Albanian baked mutton and yougurt dish

Tavë kosi ("yogurt casserole"), also known as Tavë Elbasani, is a traditional Albanian baked dish consisting of mutton and rice covered with a mixture of yogurt, eggs, butter and flour before being baked in the oven. Chicken may be used as an alternative to mutton, in which case the dish is known as "tavë kosi me mish pule". It is commonly seasoned with ingredients such as salt, black pepper, garlic and oregano.

Thought to originate from the city of Elbasan, tavë kosi is regarded as one of the national dishes of Albania. The dish is also popular in neighboring countries, including Greece, Kosovo, North Macedonia and Turkey, where it is commonly known as "Elbasan tava", a name derived from its place of origin.

==Ingredients==
To prepare this dish for 4 people, you will need:
- Mutton or goat meat: 500 g
- Yogurt: 1 liter
- Rice: ½ coffee cup
- Eggs: 3
- Butter: 100 g
- Flour: 2 tablespoons
- Salt: to taste
- Black pepper: to taste

==Preparation==
Wash and pat dry the meat, then cut it into serving-sized pieces. Place the pieces in a baking dish, season with salt and drizzle with oil. Bake in a preheated oven at 180 °C (356 °F), occasionally basting the meat with its own juices. For a more tender result, the meat may be boiled for about 30 minutes before baking.

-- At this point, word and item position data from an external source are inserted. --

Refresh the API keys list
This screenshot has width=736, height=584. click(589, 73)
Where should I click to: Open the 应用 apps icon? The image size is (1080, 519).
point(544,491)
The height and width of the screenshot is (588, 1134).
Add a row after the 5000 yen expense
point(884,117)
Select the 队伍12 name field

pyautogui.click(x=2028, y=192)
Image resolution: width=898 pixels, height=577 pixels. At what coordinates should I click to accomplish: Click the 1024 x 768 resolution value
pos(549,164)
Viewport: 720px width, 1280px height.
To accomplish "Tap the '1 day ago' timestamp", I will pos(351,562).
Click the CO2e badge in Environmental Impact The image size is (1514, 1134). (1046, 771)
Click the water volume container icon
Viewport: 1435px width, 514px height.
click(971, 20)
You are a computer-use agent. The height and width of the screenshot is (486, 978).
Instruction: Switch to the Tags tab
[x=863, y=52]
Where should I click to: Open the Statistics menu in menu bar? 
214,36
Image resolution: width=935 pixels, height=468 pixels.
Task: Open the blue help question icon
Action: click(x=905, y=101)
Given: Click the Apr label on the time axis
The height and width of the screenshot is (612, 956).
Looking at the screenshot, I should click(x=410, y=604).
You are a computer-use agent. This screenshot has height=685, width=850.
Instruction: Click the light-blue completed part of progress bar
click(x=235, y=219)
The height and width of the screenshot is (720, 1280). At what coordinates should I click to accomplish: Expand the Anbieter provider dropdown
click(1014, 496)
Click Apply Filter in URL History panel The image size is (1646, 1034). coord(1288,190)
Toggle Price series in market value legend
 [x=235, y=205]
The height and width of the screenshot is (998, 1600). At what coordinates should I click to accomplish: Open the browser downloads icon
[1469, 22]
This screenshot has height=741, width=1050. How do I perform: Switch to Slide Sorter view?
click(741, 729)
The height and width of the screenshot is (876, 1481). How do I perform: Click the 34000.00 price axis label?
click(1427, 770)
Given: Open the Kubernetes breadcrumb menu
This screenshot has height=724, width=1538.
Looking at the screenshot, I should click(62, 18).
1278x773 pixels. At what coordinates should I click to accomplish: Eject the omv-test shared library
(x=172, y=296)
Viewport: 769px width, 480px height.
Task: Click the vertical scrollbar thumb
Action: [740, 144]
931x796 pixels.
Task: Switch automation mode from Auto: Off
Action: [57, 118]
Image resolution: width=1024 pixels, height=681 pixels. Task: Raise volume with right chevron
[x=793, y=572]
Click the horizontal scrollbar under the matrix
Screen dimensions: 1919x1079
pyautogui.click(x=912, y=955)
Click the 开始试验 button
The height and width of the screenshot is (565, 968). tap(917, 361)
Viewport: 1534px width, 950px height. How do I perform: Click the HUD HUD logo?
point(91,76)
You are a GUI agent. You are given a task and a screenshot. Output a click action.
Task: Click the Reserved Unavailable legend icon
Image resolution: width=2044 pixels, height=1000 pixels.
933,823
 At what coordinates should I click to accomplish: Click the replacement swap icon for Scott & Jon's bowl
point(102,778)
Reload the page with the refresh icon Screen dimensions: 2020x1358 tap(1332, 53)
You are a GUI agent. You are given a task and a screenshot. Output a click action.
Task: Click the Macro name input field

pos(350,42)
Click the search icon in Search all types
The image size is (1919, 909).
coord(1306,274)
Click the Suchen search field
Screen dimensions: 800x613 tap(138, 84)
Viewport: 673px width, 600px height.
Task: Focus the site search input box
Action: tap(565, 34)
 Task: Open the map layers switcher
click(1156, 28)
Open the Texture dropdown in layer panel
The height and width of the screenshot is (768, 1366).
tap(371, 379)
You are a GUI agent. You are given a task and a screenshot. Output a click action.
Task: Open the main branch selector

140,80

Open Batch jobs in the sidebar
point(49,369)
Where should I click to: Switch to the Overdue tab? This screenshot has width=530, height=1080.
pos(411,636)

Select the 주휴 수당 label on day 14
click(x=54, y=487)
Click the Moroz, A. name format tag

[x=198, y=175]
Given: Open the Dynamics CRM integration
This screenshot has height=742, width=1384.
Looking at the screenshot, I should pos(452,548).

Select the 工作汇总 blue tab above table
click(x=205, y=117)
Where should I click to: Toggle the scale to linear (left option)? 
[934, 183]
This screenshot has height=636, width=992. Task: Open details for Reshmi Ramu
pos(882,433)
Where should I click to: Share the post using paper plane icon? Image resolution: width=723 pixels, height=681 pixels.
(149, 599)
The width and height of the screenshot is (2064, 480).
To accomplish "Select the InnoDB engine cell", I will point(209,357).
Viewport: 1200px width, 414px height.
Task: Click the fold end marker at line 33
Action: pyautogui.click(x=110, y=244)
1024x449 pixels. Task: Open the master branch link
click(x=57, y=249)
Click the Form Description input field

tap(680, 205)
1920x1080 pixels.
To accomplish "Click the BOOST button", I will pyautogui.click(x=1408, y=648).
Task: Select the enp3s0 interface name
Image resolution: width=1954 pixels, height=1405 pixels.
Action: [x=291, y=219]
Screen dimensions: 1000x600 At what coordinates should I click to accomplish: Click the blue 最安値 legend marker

Approximately 15 minutes before the meat is fully cooked, add the rice and about half a glass of hot meat broth to the baking dish. Remove from the oven and allow it to cool slightly.

Meanwhile, combine the yogurt and salt in a bowl and mix thoroughly. Add the eggs one at a time, stirring continuously, then gradually incorporate the flour until a smooth mixture is obtained. Finally, add the remaining butter.

Pour the yogurt mixture over the meat and rice, stirring gently to distribute it evenly. Return the dish to the oven and bake for a further 15 minutes, or until the surface is lightly golden.